Understand How Taxes are Handled in Chapter 13 Bankruptcy

Are you considering a chapter 13 but want to know how taxes are handled?
Information in this article does not constitute legal advice, it is for informational purposes only, and may not constitute the most up-to-date information. Readers should contact their attorney for advice on any particular legal matter.

Chapter 13 bankruptcy might be a better alternative compared to Chapter 7 for some debtors as they get to retain their assets. Chapter 13 also offers a unique advantage, the ability to spread the payment for tax debts over three to five years, depending on your Chapter 13 plan payment. So, if you are dealing with overwhelming tax debt and don't want to risk the IRS seizing your account or having your wages garnished, Chapter 13 is a suitable alternative.

You will enter a payment plan with affordable interest and one without IRS fees or penalties that you would incur if you followed an IRS installment plan. Here is a comprehensive guide on handling tax debts in Chapter 13 bankruptcy.

Keep on reading, or jump ahead to the section that interests you most.

Table of Contents

Income Tax Debt: The Difference Between Priority and Non-Priority Tax Debt

When you fail to pay your tax, the balance indicated on your federal income tax return becomes tax debt when it is due. Most income tax debt is classified as a priority debt, meaning you must repay it entirely. Therefore, you will not get relief from priority debt despite filing for bankruptcy. However, Chapter 13 offers a flexible time to repay your debt as part of your Chapter 13 plan payment.

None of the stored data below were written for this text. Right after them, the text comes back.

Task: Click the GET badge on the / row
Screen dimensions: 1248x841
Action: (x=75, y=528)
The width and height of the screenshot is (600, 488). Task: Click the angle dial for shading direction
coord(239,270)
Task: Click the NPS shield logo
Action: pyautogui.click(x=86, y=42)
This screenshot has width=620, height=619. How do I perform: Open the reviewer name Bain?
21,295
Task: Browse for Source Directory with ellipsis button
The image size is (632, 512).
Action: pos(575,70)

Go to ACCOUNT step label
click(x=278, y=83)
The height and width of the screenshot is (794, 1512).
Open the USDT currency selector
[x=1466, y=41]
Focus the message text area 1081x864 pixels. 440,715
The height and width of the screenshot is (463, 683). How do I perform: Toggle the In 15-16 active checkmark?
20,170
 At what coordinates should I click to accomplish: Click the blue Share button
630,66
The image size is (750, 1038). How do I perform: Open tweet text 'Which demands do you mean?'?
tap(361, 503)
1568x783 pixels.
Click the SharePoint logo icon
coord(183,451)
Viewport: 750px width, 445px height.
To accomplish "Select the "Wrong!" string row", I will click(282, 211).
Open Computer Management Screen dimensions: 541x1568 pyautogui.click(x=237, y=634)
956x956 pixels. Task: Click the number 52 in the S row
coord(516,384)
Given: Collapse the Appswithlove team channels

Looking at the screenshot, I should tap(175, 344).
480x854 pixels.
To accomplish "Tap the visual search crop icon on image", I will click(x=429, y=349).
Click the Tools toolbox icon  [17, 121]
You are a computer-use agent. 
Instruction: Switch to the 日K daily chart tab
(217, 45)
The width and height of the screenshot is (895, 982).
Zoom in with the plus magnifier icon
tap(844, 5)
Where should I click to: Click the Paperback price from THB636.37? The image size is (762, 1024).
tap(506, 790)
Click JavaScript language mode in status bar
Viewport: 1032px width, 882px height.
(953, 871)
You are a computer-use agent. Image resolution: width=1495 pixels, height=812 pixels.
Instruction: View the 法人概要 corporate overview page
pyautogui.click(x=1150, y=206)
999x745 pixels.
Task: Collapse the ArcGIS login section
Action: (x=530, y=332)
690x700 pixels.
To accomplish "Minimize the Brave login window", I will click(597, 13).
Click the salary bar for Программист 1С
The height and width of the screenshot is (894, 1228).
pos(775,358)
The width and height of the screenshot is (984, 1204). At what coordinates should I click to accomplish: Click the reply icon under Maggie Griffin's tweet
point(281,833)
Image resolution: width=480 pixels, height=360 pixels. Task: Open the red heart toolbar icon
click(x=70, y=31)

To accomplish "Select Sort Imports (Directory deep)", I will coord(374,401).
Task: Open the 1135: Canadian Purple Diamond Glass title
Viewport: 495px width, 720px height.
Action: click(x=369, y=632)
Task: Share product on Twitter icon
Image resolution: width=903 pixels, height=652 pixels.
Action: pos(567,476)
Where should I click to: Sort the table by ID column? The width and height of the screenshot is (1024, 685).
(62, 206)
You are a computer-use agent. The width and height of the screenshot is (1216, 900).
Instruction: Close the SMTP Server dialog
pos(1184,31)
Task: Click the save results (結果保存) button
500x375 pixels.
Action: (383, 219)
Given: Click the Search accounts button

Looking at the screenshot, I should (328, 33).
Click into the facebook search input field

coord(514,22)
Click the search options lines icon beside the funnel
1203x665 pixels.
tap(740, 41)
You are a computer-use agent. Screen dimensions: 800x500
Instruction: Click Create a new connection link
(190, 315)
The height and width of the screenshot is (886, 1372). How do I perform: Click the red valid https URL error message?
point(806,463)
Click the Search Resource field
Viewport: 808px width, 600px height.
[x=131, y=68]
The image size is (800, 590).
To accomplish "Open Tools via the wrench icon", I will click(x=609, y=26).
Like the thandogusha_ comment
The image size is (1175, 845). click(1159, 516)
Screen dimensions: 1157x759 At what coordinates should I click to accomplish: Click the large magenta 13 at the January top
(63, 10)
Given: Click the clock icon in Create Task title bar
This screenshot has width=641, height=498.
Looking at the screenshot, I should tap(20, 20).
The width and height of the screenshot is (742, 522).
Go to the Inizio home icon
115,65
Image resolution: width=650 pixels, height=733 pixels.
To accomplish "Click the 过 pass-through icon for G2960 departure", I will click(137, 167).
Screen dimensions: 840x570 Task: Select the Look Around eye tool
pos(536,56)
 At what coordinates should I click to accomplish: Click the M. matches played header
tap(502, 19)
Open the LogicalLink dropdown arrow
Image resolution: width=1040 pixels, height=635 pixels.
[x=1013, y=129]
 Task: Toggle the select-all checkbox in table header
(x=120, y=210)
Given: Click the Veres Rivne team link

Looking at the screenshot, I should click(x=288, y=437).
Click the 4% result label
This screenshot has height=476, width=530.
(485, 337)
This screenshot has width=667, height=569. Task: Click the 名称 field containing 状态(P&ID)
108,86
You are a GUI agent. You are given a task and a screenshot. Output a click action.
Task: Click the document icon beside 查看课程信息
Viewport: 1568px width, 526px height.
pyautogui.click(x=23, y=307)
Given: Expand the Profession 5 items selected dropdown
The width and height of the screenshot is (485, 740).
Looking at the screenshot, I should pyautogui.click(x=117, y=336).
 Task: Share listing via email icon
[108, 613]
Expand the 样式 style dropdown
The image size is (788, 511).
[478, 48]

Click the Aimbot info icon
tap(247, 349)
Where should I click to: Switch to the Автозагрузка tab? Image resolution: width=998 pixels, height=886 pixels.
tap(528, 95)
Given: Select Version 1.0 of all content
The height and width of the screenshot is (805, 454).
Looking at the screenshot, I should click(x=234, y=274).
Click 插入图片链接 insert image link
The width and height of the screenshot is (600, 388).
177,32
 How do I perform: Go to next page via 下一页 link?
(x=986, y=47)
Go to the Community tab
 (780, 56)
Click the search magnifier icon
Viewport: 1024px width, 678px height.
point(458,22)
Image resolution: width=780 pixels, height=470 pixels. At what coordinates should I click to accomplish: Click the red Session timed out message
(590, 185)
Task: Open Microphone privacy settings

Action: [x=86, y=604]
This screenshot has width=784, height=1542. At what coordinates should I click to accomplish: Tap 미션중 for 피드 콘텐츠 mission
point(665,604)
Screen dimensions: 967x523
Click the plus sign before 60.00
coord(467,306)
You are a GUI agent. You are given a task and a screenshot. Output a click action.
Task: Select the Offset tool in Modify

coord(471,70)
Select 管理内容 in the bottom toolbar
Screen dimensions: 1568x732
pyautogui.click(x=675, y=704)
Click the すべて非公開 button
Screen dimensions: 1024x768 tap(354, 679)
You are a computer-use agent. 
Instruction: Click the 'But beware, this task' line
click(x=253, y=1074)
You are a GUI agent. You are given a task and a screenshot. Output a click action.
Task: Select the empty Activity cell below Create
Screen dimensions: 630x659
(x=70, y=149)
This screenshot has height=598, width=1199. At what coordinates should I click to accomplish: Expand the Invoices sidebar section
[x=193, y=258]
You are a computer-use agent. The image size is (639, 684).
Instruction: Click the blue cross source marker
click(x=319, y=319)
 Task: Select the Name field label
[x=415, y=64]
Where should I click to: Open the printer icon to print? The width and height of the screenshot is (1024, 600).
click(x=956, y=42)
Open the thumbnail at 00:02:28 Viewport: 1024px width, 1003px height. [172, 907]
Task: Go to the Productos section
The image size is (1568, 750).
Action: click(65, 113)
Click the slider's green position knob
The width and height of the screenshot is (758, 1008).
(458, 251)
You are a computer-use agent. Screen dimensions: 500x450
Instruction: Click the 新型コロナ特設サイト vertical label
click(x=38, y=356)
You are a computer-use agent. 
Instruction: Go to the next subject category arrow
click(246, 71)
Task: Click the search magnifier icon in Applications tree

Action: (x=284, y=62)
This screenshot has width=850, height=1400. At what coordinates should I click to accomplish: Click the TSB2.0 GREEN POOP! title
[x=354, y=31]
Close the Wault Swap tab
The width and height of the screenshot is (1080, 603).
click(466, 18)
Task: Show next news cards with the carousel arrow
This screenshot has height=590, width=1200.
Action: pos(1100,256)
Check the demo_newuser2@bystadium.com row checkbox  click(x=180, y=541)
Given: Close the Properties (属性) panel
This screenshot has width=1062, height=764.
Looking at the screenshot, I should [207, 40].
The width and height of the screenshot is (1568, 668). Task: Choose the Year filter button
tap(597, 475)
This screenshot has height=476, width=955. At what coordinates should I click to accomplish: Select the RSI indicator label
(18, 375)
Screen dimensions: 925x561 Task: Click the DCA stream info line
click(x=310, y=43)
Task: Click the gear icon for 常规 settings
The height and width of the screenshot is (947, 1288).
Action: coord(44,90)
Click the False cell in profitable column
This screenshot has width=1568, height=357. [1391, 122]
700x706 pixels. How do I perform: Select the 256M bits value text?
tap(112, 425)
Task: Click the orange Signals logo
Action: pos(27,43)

Depending on your income, and the plan, you can have between three and five years to repay the debt. Fortunately, when repaying a tax debt under Chapter 13, you pay less since the interest will stop accruing. The penalties might also stop accruing. On the other hand, non-priority tax debt is a tax debt that can be discharged for less than you owe in your Chapter 13 bankruptcy.

Once you file for Chapter 13 bankruptcy and have income tax debt, the IRS will classify your debt as priority or non-priority. You must repay the priority tax debt in full by adding it to your plan payment. If a debt is considered non-priority, it is treated similarly to an unsecured debt from a general unsecured creditor and could be discharged for less than you owe.

Under the Chapter 13 plan payment, you will be making payments to your unsecured creditor and the general unsecured creditor will receive a portion of their debts through the plan. On completion of the case, the balance owed is discharged through a bankruptcy discharge. A bankruptcy discharge is a court order relieving you of the obligation to continue paying the debt. Therefore, your creditor cannot take any collection efforts over the discharged debt.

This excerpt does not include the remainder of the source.